About Manuel Amunategui

Data scientist with over 20-years experience in the tech industry, MAs in Predictive Analytics and International Administration, co-author of Monetizing Machine Learning and VP of Data Science at SpringML.

From consulting in machine learning, healthcare modeling, 6 years on Wall Street in the financial industry, and 4 years at Microsoft, I feel like I’ve seen it all. And this has opened my eyes to the huge gap in educational material on applied data science. Like I say:

It just ain’t real 'til it reaches your customer’s plate

I am a startup advisor and available for speaking engagements with companies and schools on topics around building and motivating data science teams, and all things applied machine learning.

Reach me at amunategui@gmail.com

Data Exploration & Machine Learning, Hands-on

Recommended free walkthrough, check it out and boost your career:

Find Variable Importance for any Model - Prediction Shuffling with R

Practical walkthroughs on machine learning, data exploration and finding insight.

Resources

Packages Used in this Walkthrough

{caret} - Classification and Regression Training
{mRMRe} - R package for parallelized mRMR ensemble feature selection

My colleague showed me a nifty concept to easily calculate variable importance for any model. He did not invent it, actually many forms of it abound in the literature and on the Internet. John Elder is one of the authors.

plot of chunk variable-importance-shuffler

The idea is so simple, its brilliant; you model once, predict once to get a benchmark score, and finally predict hundreds of times for each variable in the model while randomizing that variable. If the variable being randomized hurts the model’s benchmark score, then its an important variable. If, on the other hand, nothing changes, or it beats the benchmark, then its a useless variable. By running this hundreds of times for each variable, you can paint a clear picture of what variable is affecting the model and to what degree.

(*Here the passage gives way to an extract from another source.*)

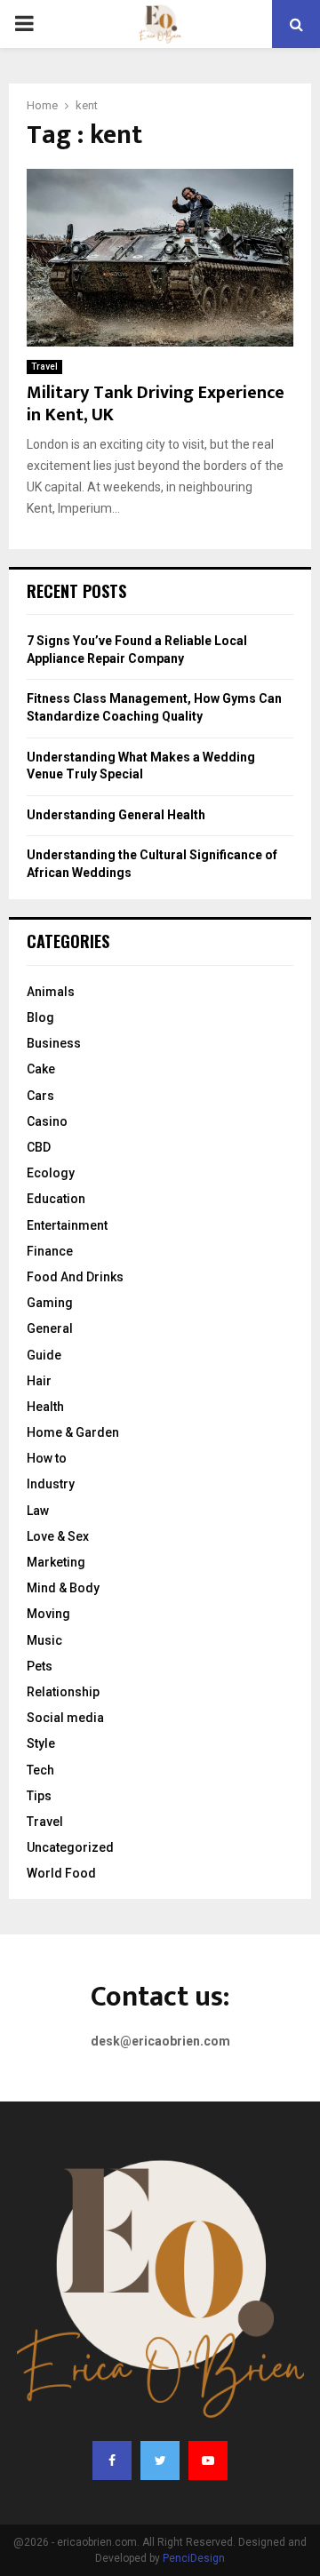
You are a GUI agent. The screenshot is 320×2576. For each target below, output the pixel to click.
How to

The beauty of this approach is that it is model agnostic as everything happens after the modeling phase.

Let’s code!

We’ll use the good old Titanic dataset from the University of Colorado Denver that I’ve used in many of my walkthroughs. This is a classic data set often seen in online courses and walkthroughs. The outcome is passenger survivorship (i.e. can you predict who will survive based on various features). We drop the passenger names as they are all unique but keep the passenger titles. We also impute the missing ‘Age’ variables with the mean and binarize all non-numerical data:

# using dataset from the UCI Machine Learning Repository (http://archive.ics.uci.edu/ml/)
titanicDF <- read.csv('http://math.ucdenver.edu/RTutorial/titanic.txt',sep='\t')

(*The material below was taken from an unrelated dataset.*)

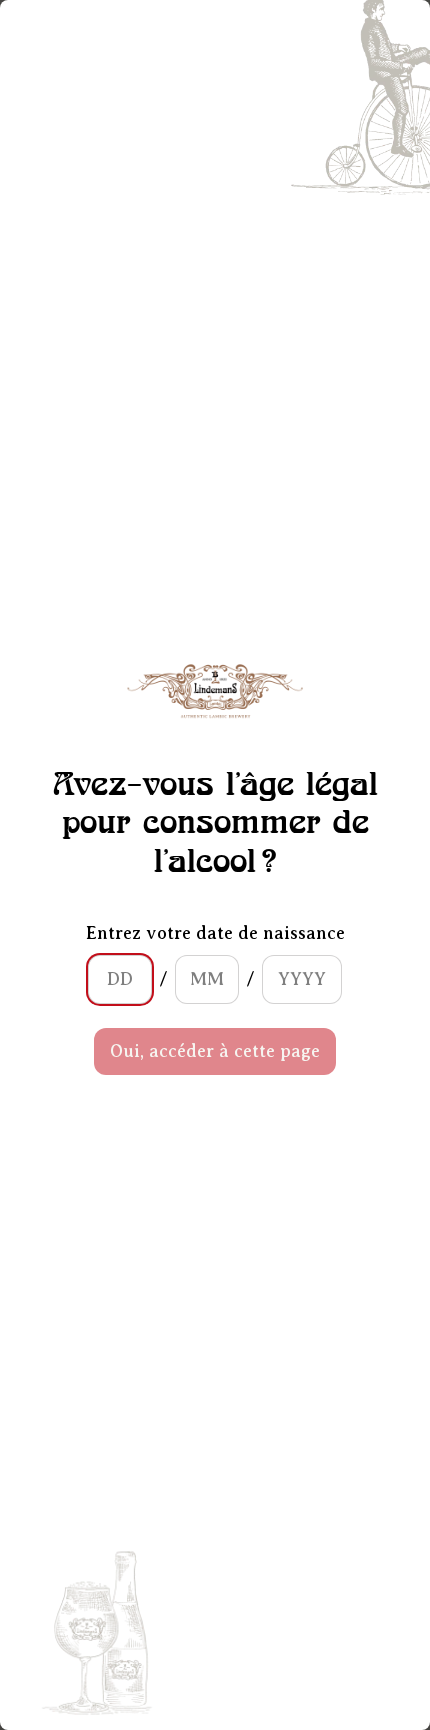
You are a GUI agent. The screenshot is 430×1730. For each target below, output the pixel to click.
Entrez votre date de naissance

# creating new title feature
titanicDF$Title <- ifelse(grepl('Mr ',titanicDF$Name),'Mr',ifelse(grepl('Mrs ',titanicDF$Name),'Mrs',ifelse(grepl('Miss',titanicDF$Name),'Miss','Nothing')))
titanicDF$Title <- as.factor(titanicDF$Title)
 
# impute age to remove NAs
titanicDF$Age[is.na(titanicDF$Age)] <- median(titanicDF$Age, na.rm=T)
 
# reorder data set so target is last column
titanicDF <- titanicDF[c('PClass', 'Age',    'Sex',   'Title', 'Survived')]
 
# binarize all factors
library(caret)
titanicDummy <- dummyVars("~.",data=titanicDF, fullRank=F)
titanicDF <- as.data.frame(predict(titanicDummy,titanicDF))

Let’s take a peek at our data:

str(titanicDF)

## 'data.frame':	1313 obs. of  11 variables:
##  $ PClass.1st   : num  1 1 1 1 1 1 1 1 1 1 ...
##  $ PClass.2nd   : num  0 0 0 0 0 0 0 0 0 0 ...
##  $ PClass.3rd   : num  0 0 0 0 0 0 0 0 0 0 ...
##  $ Age          : num  29 2 30 25 0.92 47 63 39 58 71 ...
##  $ Sex.female   : num  1 1 0 1 0 0 1 0 1 0 ...
##  $ Sex.male     : num  0 0 1 0 1 1 0 1 0 1 ...
##  $ Title.Miss   : num  1 1 0 0 0 0 1 0 0 0 ...
##  $ Title.Mr     : num  0 0 1 0 0 1 0 1 0 1 ...
##  $ Title.Mrs    : num  0 0 0 1 0 0 0 0 1 0 ...
##  $ Title.Nothing: num  0 0 0 0 1 0 0 0 0 0 ...
##  $ Survived     : num  1 0 0 0 1 1 1 0 1 0 ...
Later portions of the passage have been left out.